Records contained in a dataset:
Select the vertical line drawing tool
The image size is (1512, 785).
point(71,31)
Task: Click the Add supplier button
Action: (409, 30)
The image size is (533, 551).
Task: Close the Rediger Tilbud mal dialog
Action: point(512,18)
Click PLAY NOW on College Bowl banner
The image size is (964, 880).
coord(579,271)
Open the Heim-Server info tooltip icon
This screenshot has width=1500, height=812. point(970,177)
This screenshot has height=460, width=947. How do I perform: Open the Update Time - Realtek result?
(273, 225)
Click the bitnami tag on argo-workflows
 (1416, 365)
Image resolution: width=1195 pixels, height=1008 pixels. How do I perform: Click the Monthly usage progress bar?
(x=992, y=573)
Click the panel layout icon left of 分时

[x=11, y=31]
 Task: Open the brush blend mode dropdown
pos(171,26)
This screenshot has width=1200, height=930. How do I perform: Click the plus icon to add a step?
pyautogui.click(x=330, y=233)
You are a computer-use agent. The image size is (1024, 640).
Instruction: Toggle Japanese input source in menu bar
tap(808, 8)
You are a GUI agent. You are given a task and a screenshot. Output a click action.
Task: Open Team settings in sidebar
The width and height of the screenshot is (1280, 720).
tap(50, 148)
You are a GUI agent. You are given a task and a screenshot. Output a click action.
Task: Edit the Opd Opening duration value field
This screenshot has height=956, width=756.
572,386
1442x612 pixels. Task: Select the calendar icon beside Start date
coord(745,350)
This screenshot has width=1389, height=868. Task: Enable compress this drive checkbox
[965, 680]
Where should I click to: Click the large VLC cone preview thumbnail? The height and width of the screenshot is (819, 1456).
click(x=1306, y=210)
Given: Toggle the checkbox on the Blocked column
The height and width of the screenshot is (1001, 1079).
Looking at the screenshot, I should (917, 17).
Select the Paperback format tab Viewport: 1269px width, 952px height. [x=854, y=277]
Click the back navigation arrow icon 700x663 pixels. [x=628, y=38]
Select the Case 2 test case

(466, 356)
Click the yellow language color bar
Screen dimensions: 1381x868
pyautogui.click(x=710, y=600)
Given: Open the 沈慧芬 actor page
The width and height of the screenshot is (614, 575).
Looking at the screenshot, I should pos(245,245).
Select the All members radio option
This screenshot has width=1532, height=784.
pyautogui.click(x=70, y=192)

*Direction:* Copy out every one of these items line by line, exactly as they appear, from start to finish.

*Result of the task:*
Select the vertical line drawing tool
The image size is (1512, 785).
point(71,31)
Task: Click the Add supplier button
Action: (409, 30)
The image size is (533, 551).
Task: Close the Rediger Tilbud mal dialog
Action: point(512,18)
Click PLAY NOW on College Bowl banner
The image size is (964, 880).
coord(579,271)
Open the Heim-Server info tooltip icon
This screenshot has width=1500, height=812. point(970,177)
This screenshot has height=460, width=947. How do I perform: Open the Update Time - Realtek result?
(273, 225)
Click the bitnami tag on argo-workflows
 (1416, 365)
Image resolution: width=1195 pixels, height=1008 pixels. How do I perform: Click the Monthly usage progress bar?
(x=992, y=573)
Click the panel layout icon left of 分时

[x=11, y=31]
 Task: Open the brush blend mode dropdown
pos(171,26)
This screenshot has width=1200, height=930. How do I perform: Click the plus icon to add a step?
pyautogui.click(x=330, y=233)
You are a computer-use agent. The image size is (1024, 640).
Instruction: Toggle Japanese input source in menu bar
tap(808, 8)
You are a GUI agent. You are given a task and a screenshot. Output a click action.
Task: Open Team settings in sidebar
The width and height of the screenshot is (1280, 720).
tap(50, 148)
You are a GUI agent. You are given a task and a screenshot. Output a click action.
Task: Edit the Opd Opening duration value field
This screenshot has height=956, width=756.
572,386
1442x612 pixels. Task: Select the calendar icon beside Start date
coord(745,350)
This screenshot has width=1389, height=868. Task: Enable compress this drive checkbox
[965, 680]
Where should I click to: Click the large VLC cone preview thumbnail? The height and width of the screenshot is (819, 1456).
click(x=1306, y=210)
Given: Toggle the checkbox on the Blocked column
The height and width of the screenshot is (1001, 1079).
Looking at the screenshot, I should (917, 17).
Select the Paperback format tab Viewport: 1269px width, 952px height. [x=854, y=277]
Click the back navigation arrow icon 700x663 pixels. [x=628, y=38]
Select the Case 2 test case

(466, 356)
Click the yellow language color bar
Screen dimensions: 1381x868
pyautogui.click(x=710, y=600)
Given: Open the 沈慧芬 actor page
The width and height of the screenshot is (614, 575).
Looking at the screenshot, I should pos(245,245).
Select the All members radio option
This screenshot has width=1532, height=784.
pyautogui.click(x=70, y=192)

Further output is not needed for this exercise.